Wie bei den meisten Dingen habe ich, weil ich Künstler bin, angefangen, es auf abstrakte Weise zu tun. Es gibt keine explizite Kleiderordnung oder ein Klassendenken, das mit dem Trinken von Wein verbunden ist. Aber es ist historisch gesehen ein Luxusgut, und es gibt eine Art und Weise, wie man es tut, wie man das Glas hält.
Die Art und Weise, wie ich mit einem XOBC-Wein umgehe, ist ein wenig anders - wir neigen dazu, Dinge aus Yetis zu trinken. Wir neigen zu einem eher robusten, bäuerlichen Ansatz, wie wir unseren Wein verkaufen und vermarkten. Es gibt auch ein Element von queerer Inklusivität in unserer Marke, in unserem Merch und unserer öffentlichen Ausstrahlung. Es ist auch wirklich mit dem pazifischen Nordwesten verbunden.
Der Wein selbst lässt sich am besten an einem Lagerfeuer genießen. Dabei geht es überhaupt nicht um Qualität. Es geht mehr um die Gemeinschaft, die wir versuchen, um das Produkt herum zusammenzubringen.
Wohin soll sich der XOBC entwickeln?
Ich würde es gerne sehen, wenn es zumindest die Ecke der Weinbranche revolutionieren würde, in der wir tätig sind, nämlich den Wein für Menschen zugänglich zu machen, die sich bisher nicht dazugehörig fühlten. Diesen Wein den Außenseitern zugänglich zu machen, damit die Leute sich nicht von Wein eingeschüchtert fühlen und ihn trinken.

Sehen Sie Wein als eine Form der Kunst, ähnlich wie Musik?

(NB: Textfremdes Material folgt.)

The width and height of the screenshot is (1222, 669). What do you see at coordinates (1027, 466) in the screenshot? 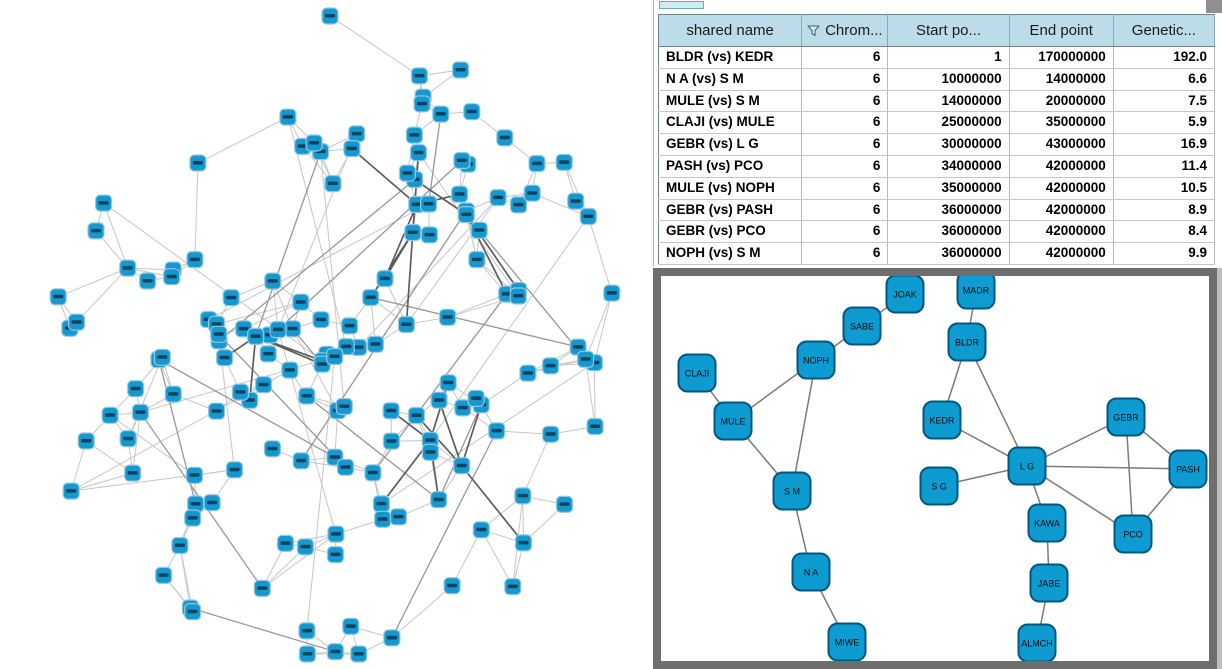
I see `network-node-l-g: L G` at bounding box center [1027, 466].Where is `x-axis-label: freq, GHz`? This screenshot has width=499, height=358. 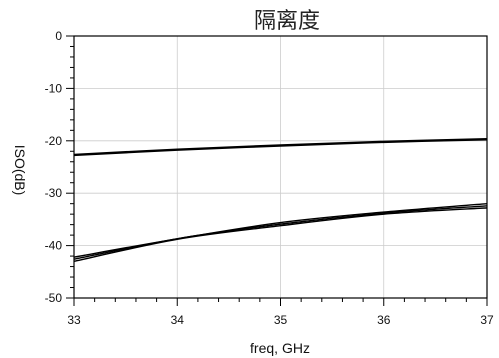
x-axis-label: freq, GHz is located at coordinates (280, 348).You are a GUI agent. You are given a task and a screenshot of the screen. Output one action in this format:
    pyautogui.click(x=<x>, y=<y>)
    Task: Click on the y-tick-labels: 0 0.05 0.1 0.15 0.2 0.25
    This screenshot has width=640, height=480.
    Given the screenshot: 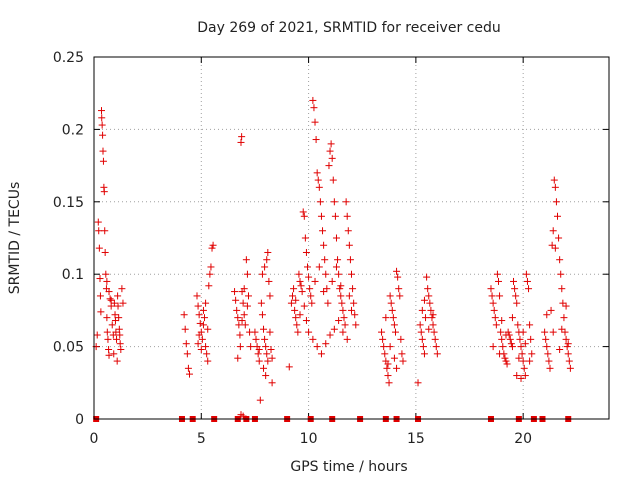 What is the action you would take?
    pyautogui.click(x=68, y=239)
     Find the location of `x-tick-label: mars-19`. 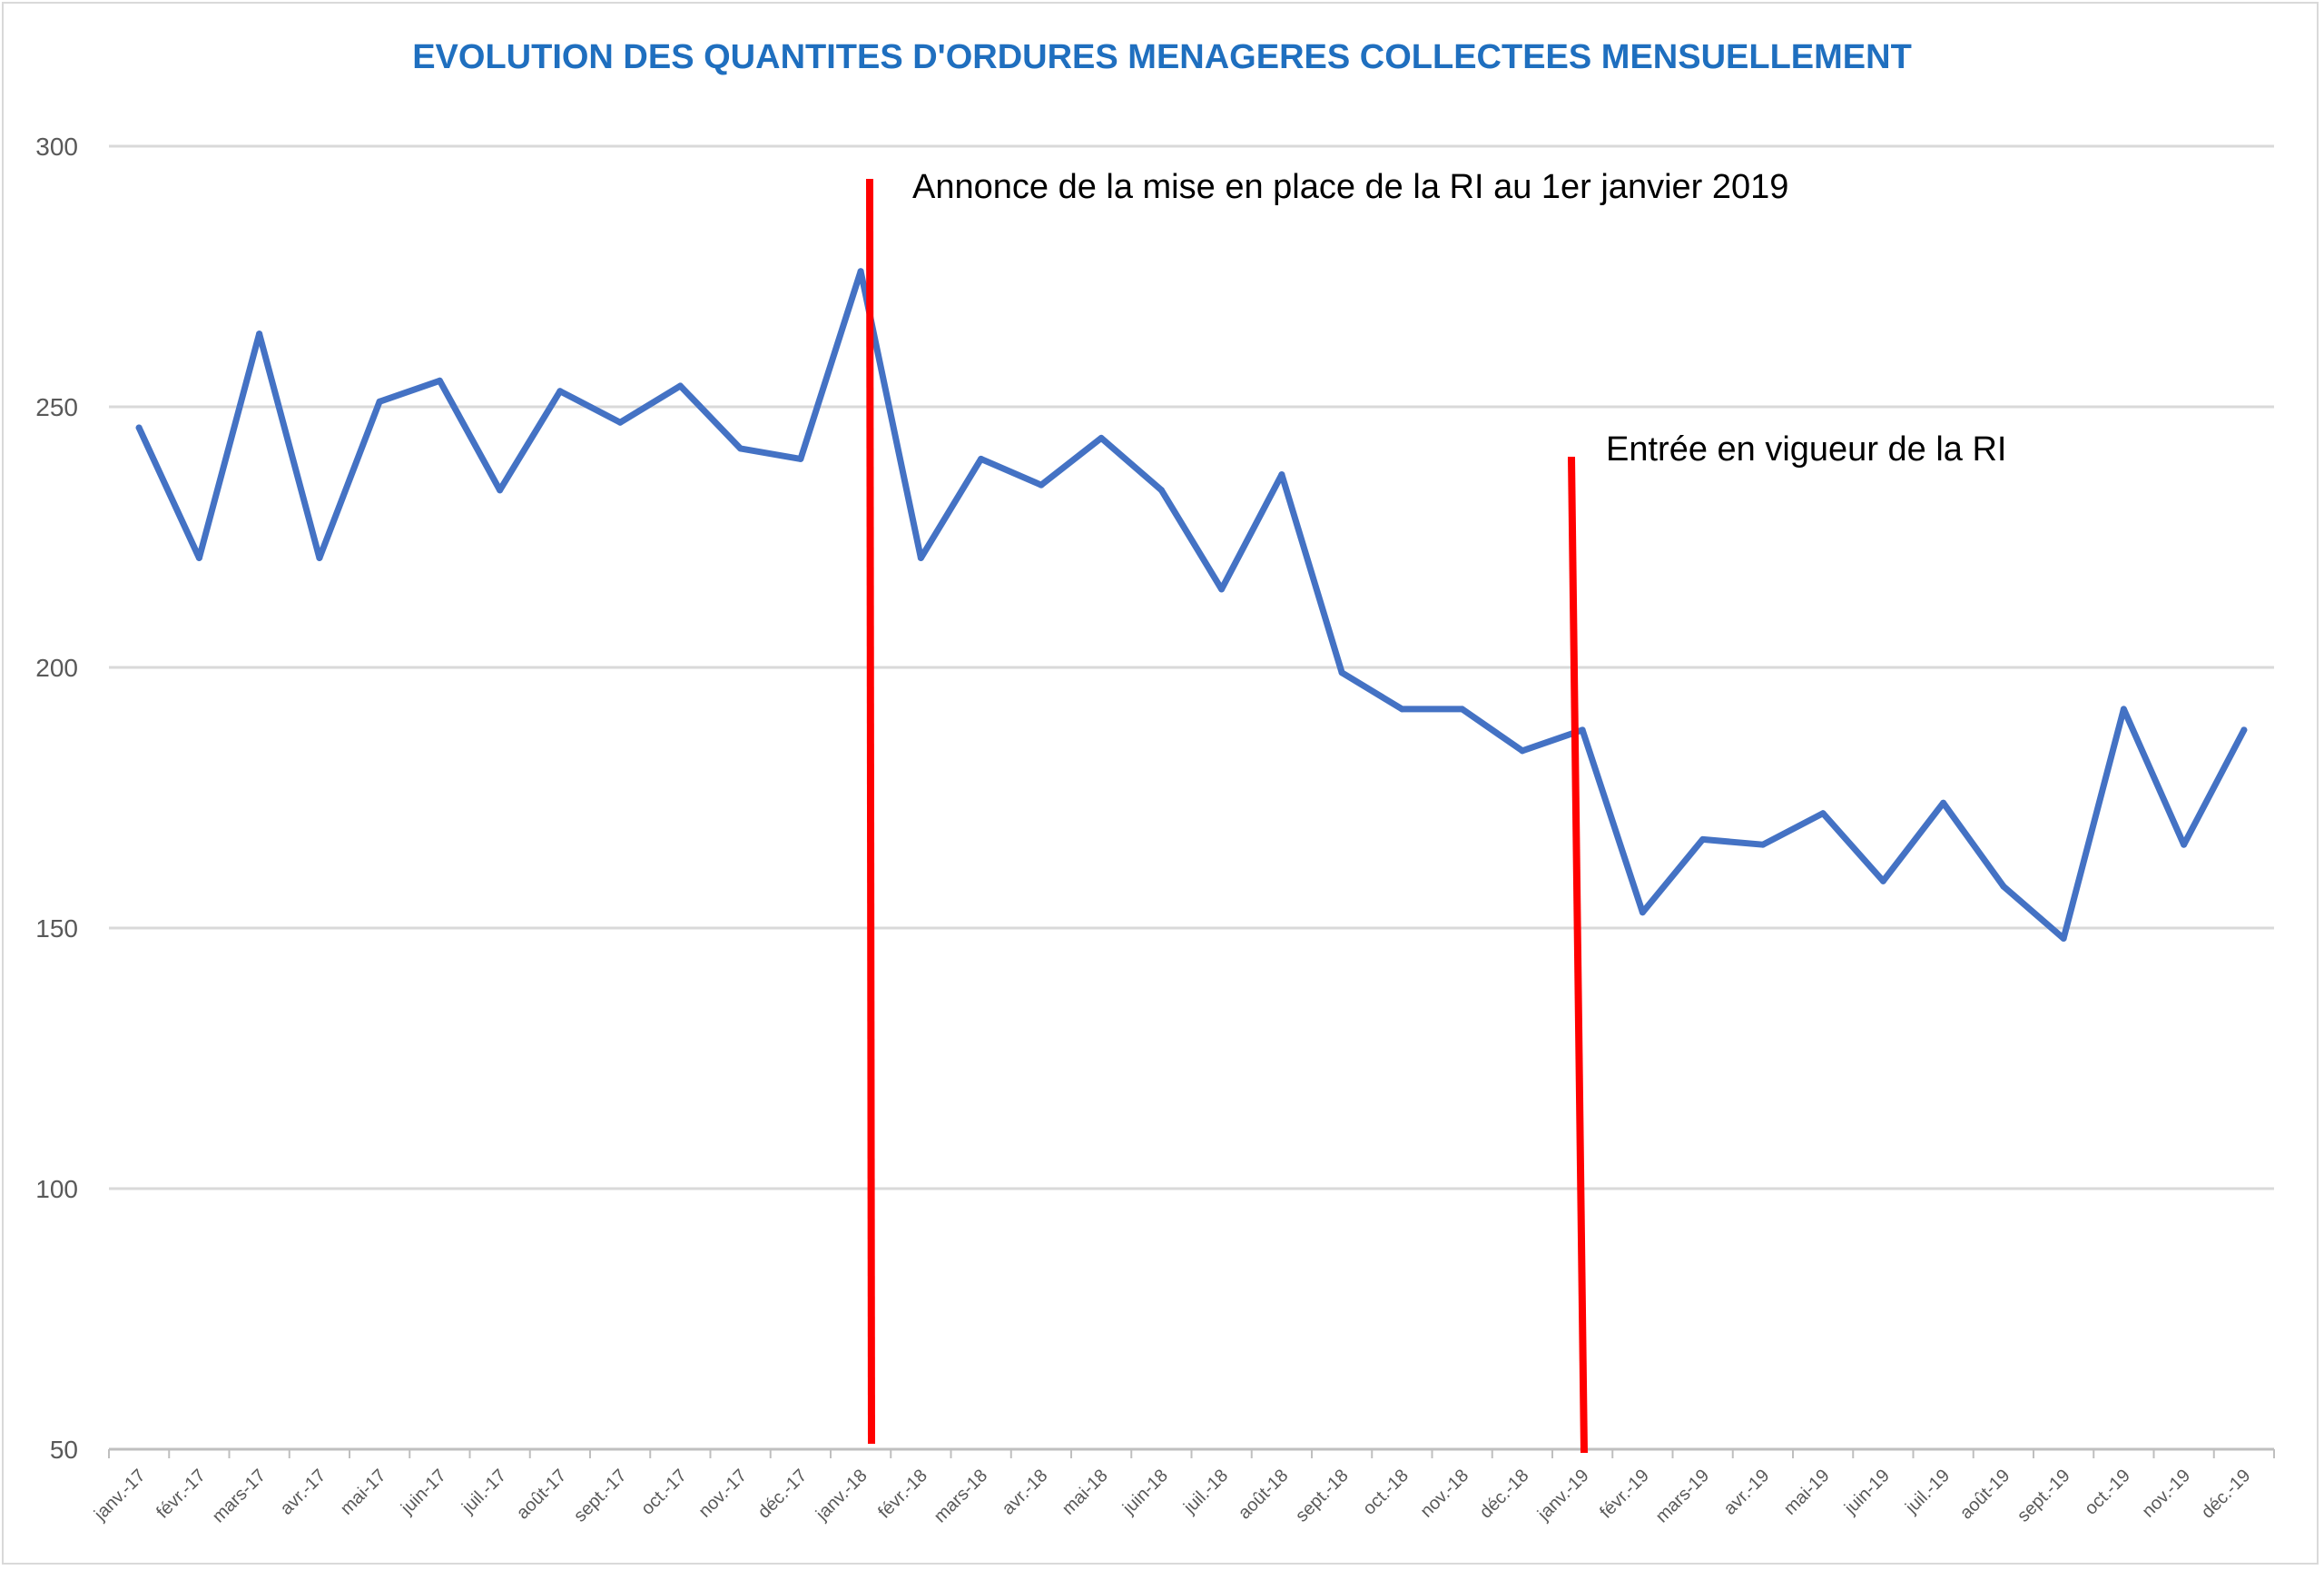

x-tick-label: mars-19 is located at coordinates (1682, 1496).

Oh ja, absolut. Vor allem, wenn ich mit unserem Winzer spreche, kann ich mich gut in ihn hineinversetzen. Es gibt eine Kunstform, sie ist abstrakt, niemand sonst kann sie verstehen, und man ist besessen von dem Endprodukt. Und man hat keine Ahnung, wie man es richtig vermarkten soll. Man braucht andere Leute, die sich um einen scharen und einem helfen, sich zu organisieren. Winzer sind durch und durch Künstler. Daran führt kein Weg vorbei.
Beeinflusst der Wein Ihre Musik in irgendeiner Weise?
Ich neige dazu, ihn zu trinken, während ich schreibe. Ich hatte eine Ladung XOBC-Weine oben bei mir im Studio, als ich das Album In These Silent Days schrieb. Das war eine der wenigen Zeiten in meinem Leben, in denen ich sozusagen alleine getrunken habe. Aber ich fühlte mich gesund, weil ich nicht wirklich allein war, sondern mit meinen Hunden zusammen war.
Meine Frau ist auch Singer-Songwriterin. Wenn ich mich in unserem Wohnzimmer ans Klavier setze und sie merkt, dass ich schreibe oder ein paar neue Akkorde gefunden habe oder so, ist sie ganz cool. Sie rennt dann durch das Haus und zündet Kerzen an und stellt immer ein Glas Wein auf mein Klavier.
Wie hat die Weinindustrie im Allgemeinen auf den XOBC reagiert?
Sie waren unglaublich, ehrlich, alle waren so freundlich zu uns, luden uns in ihre Einrichtungen ein und ließen uns Verkostungen durchführen. Wir wurden mit größtem Respekt behandelt, denn jeder weiß, dass wir ihn brauchen.